Juno examina les données de plus près, cette différence entre les renseignements obtenus de sources Impériales et ce qu’elle avait sous les yeux la tracassait.

— Rapprochez les droïdes-sondes des baraquements. Il y a quelque chose qui cloche.

Le vaisseau manœuvra tout en finesse en orbite et le matériel d’espionnage se déplaça discrètement au sol. Juno attendait que les données lui parviennent. De loin, les installations Impériales semblaient parfaitement normales : un spatioport, des générateurs de bouclier, une enceinte de sécurité, et ainsi de suite, comme sur n’importe quelle planète occupée. Mais les défenses étaient bien supérieures et le spatioport était encombré. Pourquoi tant de vaisseaux étaient-ils posés sur un territoire commercial quand il y avait tant d’espace dans l’enceinte des esclaves ? Et, surtout, pourquoi les données Impériales sur Cato Neimoidia étaient-elles si différentes de la réalité ?

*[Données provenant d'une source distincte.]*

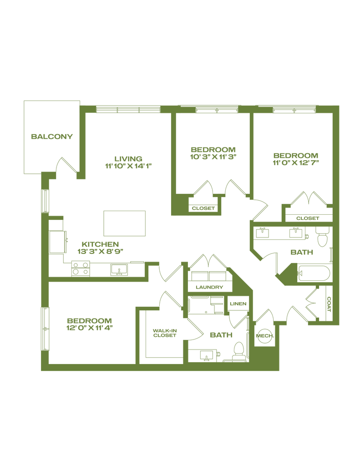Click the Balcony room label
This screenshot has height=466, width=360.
tap(51, 136)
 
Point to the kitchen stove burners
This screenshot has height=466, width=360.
tap(80, 268)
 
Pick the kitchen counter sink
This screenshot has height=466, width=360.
tap(119, 270)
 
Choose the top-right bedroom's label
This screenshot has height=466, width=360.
tap(295, 158)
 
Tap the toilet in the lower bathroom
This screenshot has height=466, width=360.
tap(238, 350)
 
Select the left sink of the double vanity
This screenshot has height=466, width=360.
tap(262, 233)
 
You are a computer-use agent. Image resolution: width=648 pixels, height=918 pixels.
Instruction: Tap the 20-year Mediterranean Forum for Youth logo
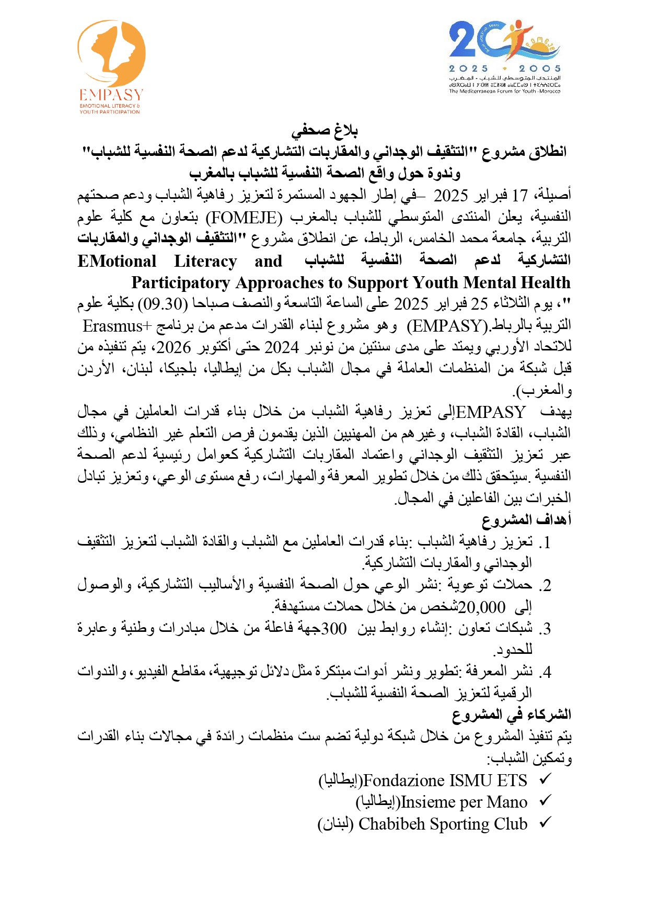pos(504,56)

Elle ne pouvait déduire grand-chose en examinant les données, elle porta donc son attention vers l’étendue galactique qui les entourait. Pas de trace de renforts Impériaux.

— Pourquoi le Baron n’a-t-il pas encore demandé de l’aide ? demanda-t-elle à Nitram.

— Je ne sais pas, capitaine. Nous surveillons les signaux de près.

Elle appuya sa tête sur sa main et se mit à réfléchir. La flotte Impériale ne tarderait pas à arriver, que le Baron Tarko l’appelle ou non. Il suffisait qu’un transport en fuite ait donné l’alerte pour que la botte de l’Empereur vienne écraser les Rebelles. Comme les adversaires semblaient à armes égales avec eux et que Kota traînait les pieds, elle aurait dû donner l’ordre de battre en retraite plutôt que mettre le Salvation en danger.

— Passez-moi le com, ordonna-t-elle. Et n’écoutez pas.

Les oreilles de Nitram se dressèrent puis s’aplatirent sur son crâne.

— Comme vous voulez, capitaine.

Elle sélectionna un canal peu utilisé.

— Dame Noire à Garde Noir. Répondez, s’il vous plaît.

La ligne crépita pendant un moment puis la voix bourrue de Kota se fit entendre.

— J’ai pas le temps de parler.

— Pas de chance. La manœuvre prend trop de temps. Vous devez vous replier.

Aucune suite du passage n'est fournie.